* **TEXT EXTRACT**
Start

Anthropology Magazine
Op-ed / Human Rights

#MeToo Anthropology and the Case Against Harvard

When anthropologist John Comaroff at Harvard University was put on unpaid leave for allegations of sexual misconduct, a network of colleagues rallied to support him—revealing how entrenched systems in academia often allow sexual violence and other power-based abuse to continue.
Rows of wooden tables with lamps and wooden chairs line a white stone hall with four tall pillars at the entrance and a blue and white ceiling with glass skylights.

Corey O’Hara/Getty Images

On February 4, The Harvard Crimson broke the news of an open letter, signed by 38 faculty members, in support of John Comaroff. This prominent professor of anthropology and African studies had been placed on unpaid administrative leave two weeks earlier following a university investigation that had found him responsible for violating sexual harassment and other professional conduct policies. Another open letter had been published the day before in The Chronicle of Higher Education, with 55 more names of higher education faculty and others from around the world supporting Comaroff’s assertion that the accusations were all just a result of a single, misunderstood incident.

Neither letter addressed the nature or severity of the accusations against Comaroff. They instead focused on his character as a “devoted scholar” and “excellent adviser,” or on the due process politics of Harvard’s Title IX proceedings.

A few days later, three graduate students—Margaret Czerwienski, Lilia Kilburn, and Amulya Mandava—filed a lawsuit against Harvard in Boston federal court. The 65-page complaint—widely circulated on social media—details the profoundly serious nature of the allegations against Comaroff involving physical and emotional violence experienced by several students over multiple years as well as Harvard’s inadequate response. Afterward, the majority of the Harvard letter signatories and some of the influential names on the Chronicle letter rushed to retract their signatures.

However, the damage was done. The networks of power and prestige had already closed ranks around one of their own and made it clear to everyone in their academic circles that Comaroff’s reputation was more valuable than the lives and careers he had allegedly harmed. Other statements, this time denouncing the original Comaroff supporters, followed—including a letter signed by 73 Harvard faculty and then another open letter from anthropologists circulated online that had gathered over 800 signatures as of the end of February.

The news coverage and outrage about Comaroff will eventually die down and disappear. It always does. Many of us involved in the fight for justice fear, however, that the academic system, and those at the top of it, will not enact substantial changes as a result of this case. Rather, we believe that those in positions of power will once again nod and consider the matter closed and the “bad apple” adequately punished.

As someone who has worked directly with survivors of sexual violence as part of the MeTooAnthro Collective, I want to underline that incidents of sexual harassment and assault are not isolated actions. Rather, such abuses are endemic in the structures of academia.

End

* **PROBLEMS TO SOLVE**
A: Transcribe the op-ed on the Comaroff case word for word, starting at "On February 4, The" and ending at "single, misunderstood incident.".
B: Write the next few paragraphs of the op-ed on the Comaroff case, picking up after its final sentence.
The data below comes from a separate source.

* **DATA**
Start

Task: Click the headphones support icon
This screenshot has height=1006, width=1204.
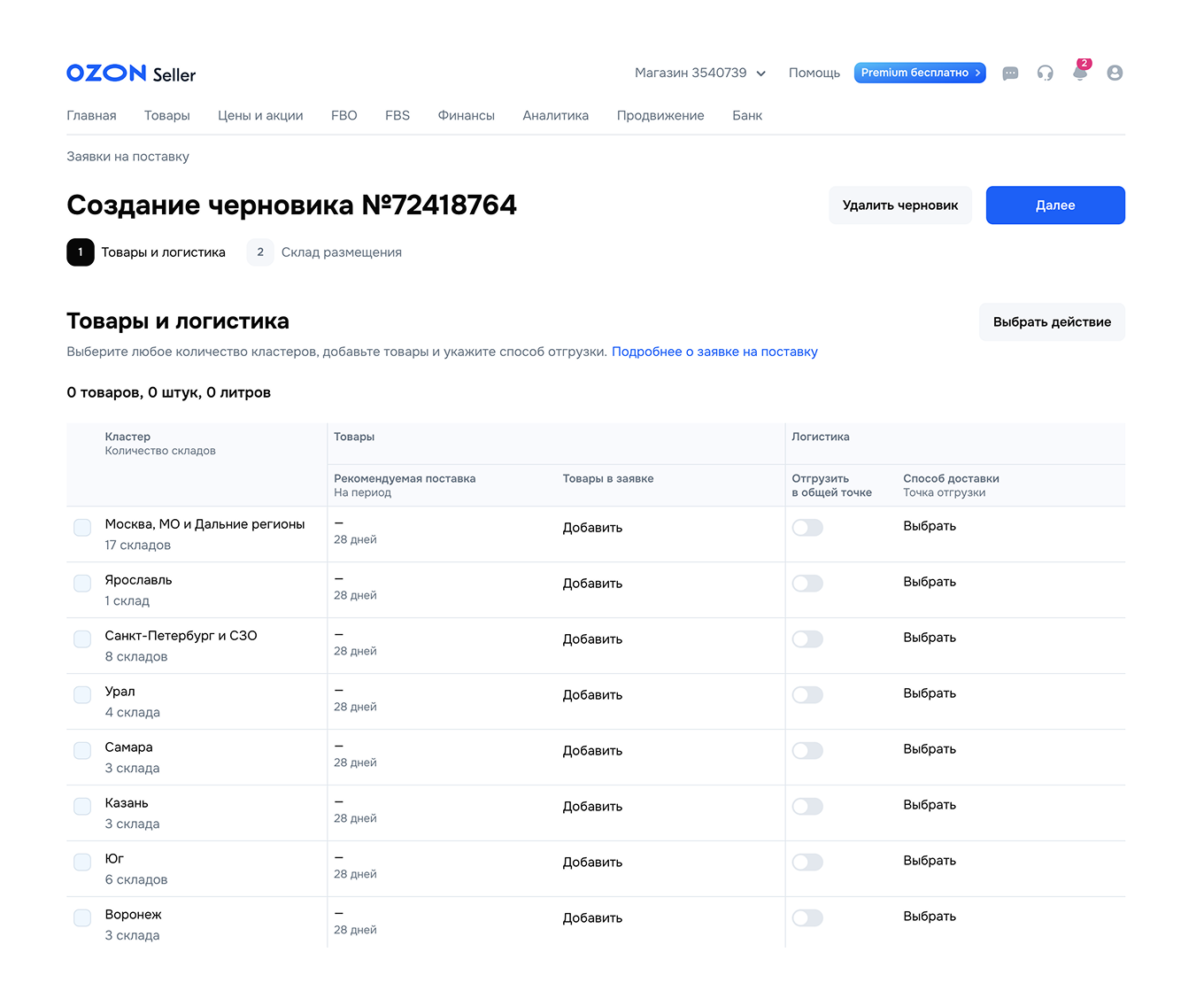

End

* **EXPECTED RESULTS**
A:
On February 4, The Harvard Crimson broke the news of an open letter, signed by 38 faculty members, in support of John Comaroff. This prominent professor of anthropology and African studies had been placed on unpaid administrative leave two weeks earlier following a university investigation that had found him responsible for violating sexual harassment and other professional conduct policies. Another open letter had been published the day before in The Chronicle of Higher Education, with 55 more names of higher education faculty and others from around the world supporting Comaroff’s assertion that the accusations were all just a result of a single, misunderstood incident.

B:
The very cycles of investigation, reporting, and legal action that are meant to address these harms often fail to acknowledge that injustice has been, and continues to be, perpetrated not only by individuals but by the people and organizations around them. The problem is not just the pervasiveness of sexual misconduct in the academy and the lack of adequate institutional responses to reports of it, but the comfortable fiction that abuse is limited to isolated interactions and is mostly meaningless unless it rises to the level of a crime.

So, what is it about academia—and anthropology specifically—that allows this kind of systemic abuse to thrive?

As feminist scholars in anthropology and related fields have often pointed out, sexual harassment and assault do not exist alone.

These abuses of power get perpetrated alongside a range of other harms, including silencing, intimidation, bullying, professional retaliation, veiled threats, loss of opportunities, and exclusion from citations. Frustratingly, cases like the one at Harvard often continue despite graduate students and some faculty repeatedly calling for anthropology to turn its critiques of power and merit back on itself so as to disrupt the very structures that allow these problems to recur over and over again.

As new cases of harassment, retaliation, and discrimination inevitably emerge, there will undoubtedly be shock across news outlets and social media, but it won’t be any surprise to those of us actually in these halls.

As the discussions continue, let us not forget that academic systems and institutions have a variety of ways, not often acknowledged in conversations about sexual harassment, of preserving and reproducing themselves. Limited hiring practices that favor graduates from prestigious programs are one such example. In fact, one could easily contextualize the current Harvard scandal in relation to U.S. anthropology’s staggeringly nepotistic hiring practices. As researchers have shown, more new tenure-track anthropology faculty hires are drawn from the University of Chicago (where Comaroff used to teach) and Harvard than any other programs.

A graphic shows a cluster of yellow, green, and blue circles interconnected with black lines. The four largest yellow circles at the center are labeled “UC Berkeley,” “Chicago,” “Michigan,” and “Harvard.”

This data visualization evidences the nepotistic hiring practices within U.S. anthropology. The largest nodes (yellow) represent the four anthropology Ph.D.-granting universities with the highest numbers of new faculty placements: the University of Chicago, followed by Harvard University, the University of Michigan, and the University of California, Berkeley.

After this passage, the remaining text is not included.